家族の安全と幸せのために制限を設け,結果の責任を取らせるときに,主はわたしたちを助け,支えてくださいます。わたしたちがそうするときに,わたしたちの生活に,また愛する人の生活に,主の影響力による平安が増し加えられるでしょう。

  • 境界線を設け,行いの結果の責任を取らせることによって,あなたとあなたの愛する人は,どのように立ち直りと癒しの道を見いだせるでしょうか。

  • 愛する人が境界線を越えてしまった場合の責任の取らせ方には,どのようなものがあるでしょうか。

  • あなたが設けた境界線を尊重してもらえず,愛する人が何度もそれを破る場合,あなたはどのようにその人に対応することができるでしょうか。

良い関係を保つために行えることを行う

愛する人の選択の結果として感じる苦痛に耐えられない,と思うことがあるかもしれません。「いつまで耐え続けることができるだろうか」と思うことがあるかもしれません。
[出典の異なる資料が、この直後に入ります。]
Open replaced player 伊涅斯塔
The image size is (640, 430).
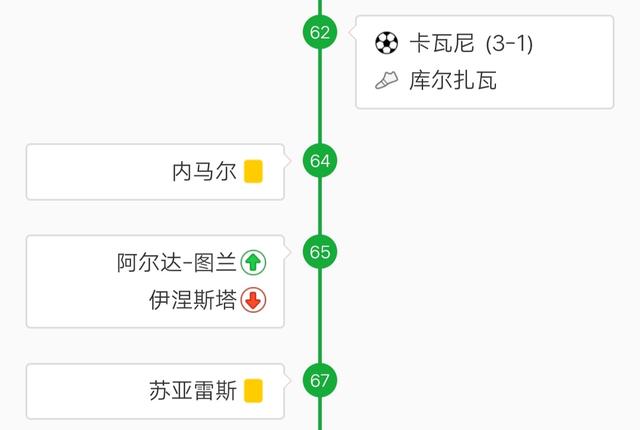(193, 300)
時には,安堵感を得る唯一の選択肢は,愛する人と別居するか,絶縁することだと思うことがあるかもしれません。その一方で,家族の関係を保つためにあらゆるふさわしい努力を払わなければなりません。

結婚と家族が神聖なものであることは,古今の預言者たちと使徒たちが繰り返し教えています。M・ラッセル・バラード長老はこのように教えています。

「今日,わたしは教会員に,全世界の献身的な両親,祖父母,親族の人々に,この大いなる宣言を固く守り,司令官モロナイの『自由の旗』のようにこの宣言を掲げ,その教えに従って生きる決意をするよう呼びかけます。……

家族がサタンの攻撃にさらされている今の世の中にあって,両親は家族を守るために全力を尽くさなければなりません。」(「永続するものこそ最も大切なものである」『リアホナ』2005年11月号,41)

自分の家族との関係について主の御心を知ろうと努める際には,主に指示を仰ぎ,主の力で支えてくださいと祈り求めるべきです。

  • 明確な制限を守り続けることによって良い関係を保つ決意を示すために,あなたは何ができるでしょうか。

  • 限界を譲らないことによって自尊心が強くなるのはなぜでしょうか。

愛する人からの虐待行為を我慢する必要はない

愛する人から虐待を受けた場合,それを容認してはなりません。「虐待とは,他者に対する肉体的,情緒的,性的,霊的に不当な扱いのことです。虐待は肉体を傷つけるだけでなく,さらに深い影響を思いと霊に及ぼし,信仰を打ち砕き,心に誤解と疑い,不信感,罪の意識,恐怖を植え付けます。」 (Responding to Abuse: Helps for Ecclesiastical Leaders [1995], 1) 依存的な行為に苦しんでいる人自身が虐待に加担する場合もあります。自分の心が「赦しと愛」で満たされるように祈ると(「われら祈りまつる」『賛美歌』97番),わたしたちが虐待を堪え忍ぶことを主は期待しておられない,あるいは望んでおられないということが分かります。わたしたちにとって大切なのは,必要な手段を取って,自分の幸せと安全を守り,虐待をやめさせることです。自分を守る方法を知るために,天の御父や教会の指導者,そのほかの信頼できる人に助けを求める必要があるかもしれません。

場合によっては,別居または離婚が正当とされることもあります。ダリン・H・オークス管長は次のように言っています。

「皆さんの多くは罪のない犠牲者であることを,わたしたちは知っています。別れた配偶者は神聖な聖約を度々裏切り,結婚の責任を将来にわたって遂行することを放棄し,拒絶しました。そのようなつらい事態を経験した教会員は,離婚しなければさらに事態が悪化してしまうと確信していました。

結婚生活が破綻し,修復の希望がなくなったときは,終わらせる手段がなければなりません。」(「離婚」『リアホナ』2007年5月号,70)

別居または離婚を考えている場合,教会の指導者などに助言を求めるとよいことがよくあります。ただしこれは,主の導きによって本人が決めることです。

  • 愛する人が虐待を行う場合,どのような対応を取ることができるでしょうか。

聖文を読む夫婦

ある行動に対してこのような形で責任を取らせると決める場合,それは,愛と学びの精神で実行するもの,また実行できるものでなければなりません。境界線と結果は,知恵を使い,福音と調和するように,聖なる御霊の導きを受けながら決めるべきです。